(Required work):
1 - List every value in acsf_list in the notebook on training Behler-Parrinello MLPs.
2 - In the notebook on training Behler-Parrinello MLPs, what factor converts values from Hartree/Bohr to eV/Angstrom?
3 - Resume the code in the notebook on training Behler-Parrinello MLPs, writing the lines that come after its last one.

─── Page excerpt

# Analysing Training of Behler-Parrinello MLPs

Imported learning curves from cluster and build visualisation for training and performance.

## Imports

In [None]:
import pathlib
import re

import matplotlib as mpl
import matplotlib.pyplot as plt
import numpy as np

## Learning Curves

In [None]:
data_dir = pathlib.Path('../data').resolve()

In [None]:
fig, axes = plt.subplots(2, 1, figsize=(6, 6))

fs = 12
acsf_list = ['10', '25', '50', '176']
norm = mpl.colors.Normalize(vmin=0, vmax=len(acsf_list))
cmap = plt.get_cmap("viridis", len(acsf_list))
color_dict = {n_acsf: cmap(norm(ii_acsf)) for ii_acsf, n_acsf in enumerate(acsf_list)}
mappable = mpl.cm.ScalarMappable(cmap=cmap, norm=norm)

legend_elements = []

pot_dir = 'n2p2_fitting/bc_compare/'
target_file = data_dir.joinpath(pot_dir, 'learning-curve.out')
all_errors = np.loadtxt(target_file)
all_errors[:, 1:9] *= 27.211386245988
all_errors[:, 9:13] *= 51.421 # Hartree/Bohr to eV/Angstrom conversion

last_line = axes[0].plot(all_errors[:, 12], color='k')
axes[1].plot(all_errors[:, 2]*3, color=last_line[-1].get_color())

# These contain properly matched descriptor with 4 orders of magnitude in eta
for pot_dir in data_dir.joinpath('n2p2_fitting').glob('231213_training_out/231213_pot_acsf*/'):
    acsf_params = re.search('(acsf)([0-9]*)([A-z]*)_hartbohr', pot_dir.name)
    n_acsf, tar = acsf_params.group(2), acsf_params.group(3)

──────
─── Data extract

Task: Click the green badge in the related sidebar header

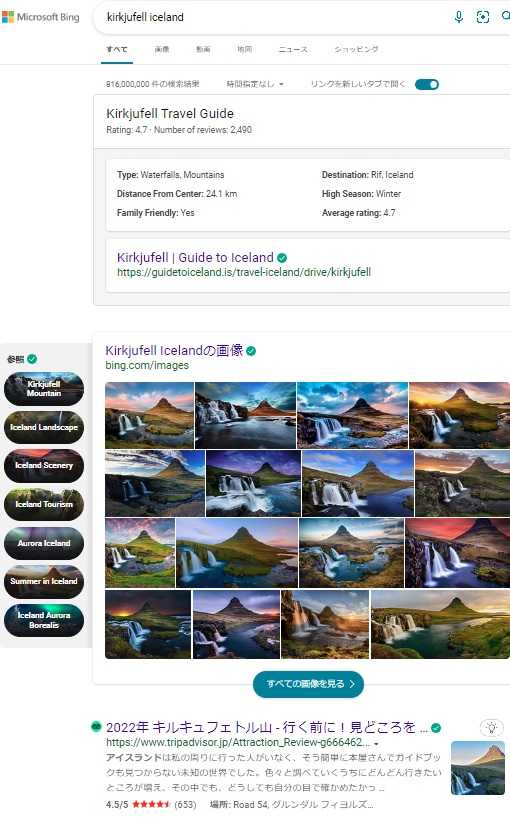Action: pyautogui.click(x=32, y=359)
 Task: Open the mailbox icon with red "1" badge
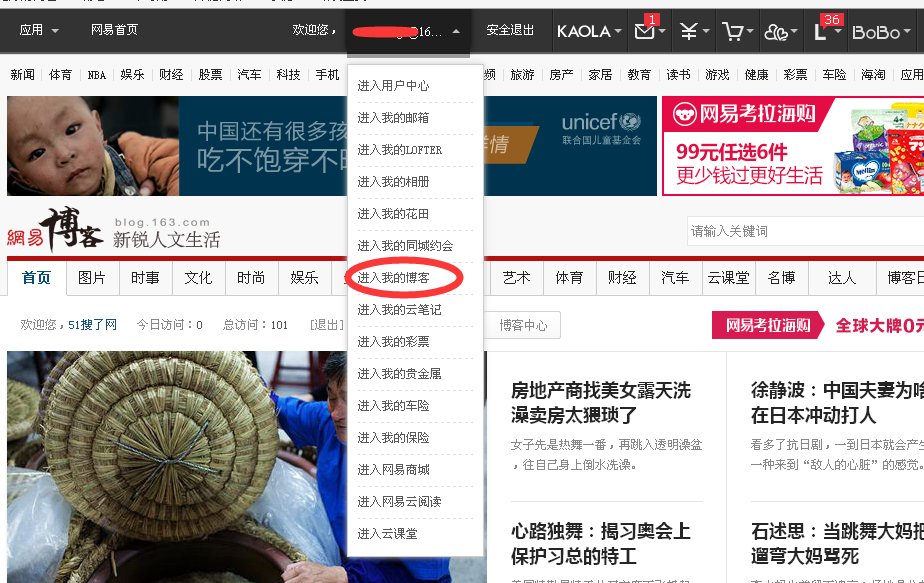645,31
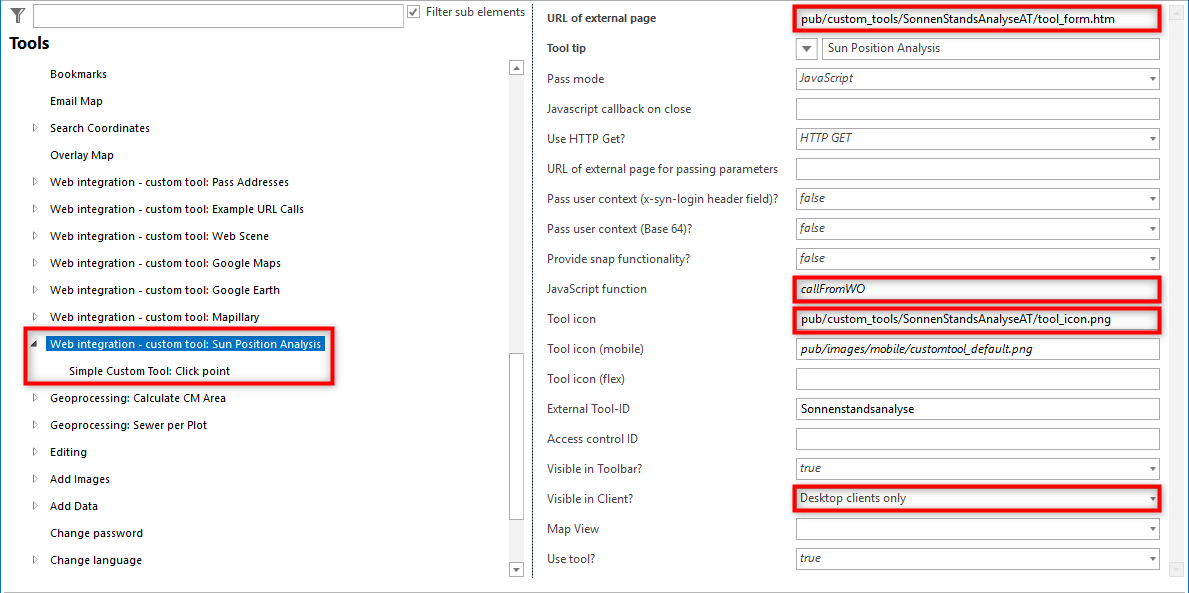Click the scrollbar down arrow icon
Image resolution: width=1189 pixels, height=593 pixels.
point(516,569)
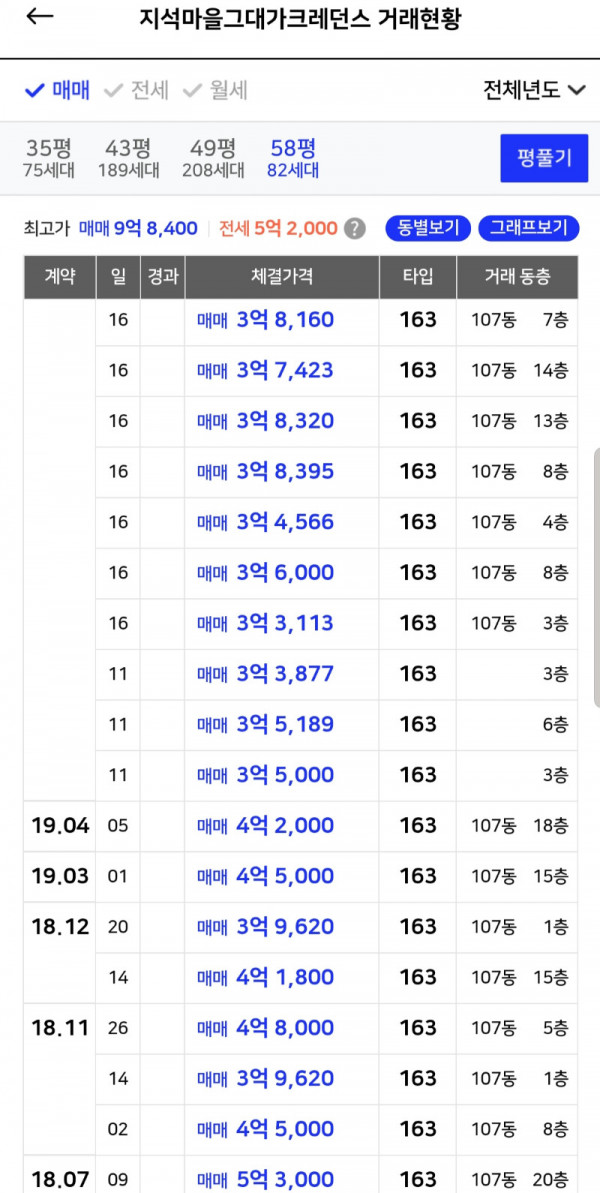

──────

(Answers to the tasks):
1 - '10', '25', '50', '176'

2 - 51.421

3 -
    target_file = pot_dir.joinpath('learning-curve.out')
    all_errors = np.loadtxt(target_file)
    all_errors[:, 1:9] *= 27.211386245988
    all_errors[:, 9:13] *= 51.421 # Hartree/Bohr to eV/Angstrom conversion

    color = color_dict[n_acsf]

    if tar == 'rand':
        last_line = axes[0].plot(all_errors[:, 12], linestyle='-.', color=color)
        axes[1].plot(all_errors[:, 2]*3, linestyle='-.', color=last_line[-1].get_color())
    else:
        last_line = axes[0].plot(all_errors[:, 12], linestyle='-', color=color)
        axes[1].plot(all_errors[:, 2]*3, linestyle='-', color=last_line[-1].get_color())

axes[0].set_title('Error of Test Forces', fontsize=fs)
axes[0].set_xlabel('epoch', fontsize=fs)
axes[0].set_ylabel('Force MAE [eV/A]', fontsize=fs)
axes[0].set_yscale('log')
axes[0].set_xlim((0, 30))

axes[1].set_title('Error of Test Energies per H2O Molecule', fontsize=fs)
axes[1].set_xlabel('epoch', fontsize=fs)
axes[1].set_ylabel('Energy MAE [eV/H2O]', fontsize=fs)
axes[1].set_yscale('log')
axes[1].set_xlim((0, 30))

fig.legend(
    handles=[
        mpl.lines.Line2D([0], [0], color=color_dict['25'], label='kernel imbalance'),
        mpl.lines.Line2D([0], [0], color=color_dict['25'], linestyle='-.', label='random'),
        mpl.lines.Line2D([0], [0], color='k', label='reference (BC)'),
    ], 
    ncols=6, fontsize=fs-3, bbox_to_anchor=(0.8, 0),
)
for ax in axes:
    cb = fig.colorbar(ax=ax, mappable=mpl.cm.ScalarMappable(norm=norm, cmap=cmap))
    cb.set_ticks(ticks=np.arange(len(acsf_list))+0.5, labels=[int(n_acsf) for n_acsf in acsf_list])

plt.tight_layout()
fig.savefig(fname="test_error_eVAvsHBscaled_newgrid.png", format='png', bbox_inches='tight', dpi=300)
plt.show()

## Number of Weights vs. Error

In [None]:
from glob import glob
import re

target_dir = data_dir.joinpath("n2p2_fitting/231213_training_out/")

results_dict = {}
for logfile in target_dir.glob('*.log'):
    with open(logfile, 'r') as f:
        content = f.read()
        runtype = re.search("231213_pot_acsf(.*)_hartbohr_scaleunits_bcdata_lambda", content).group(1)
        memory_kb = re.search("\s([0-9]*)maxresident", content).group(1)
        runtime_s = re.search("([0-9]*)user", content).group(1)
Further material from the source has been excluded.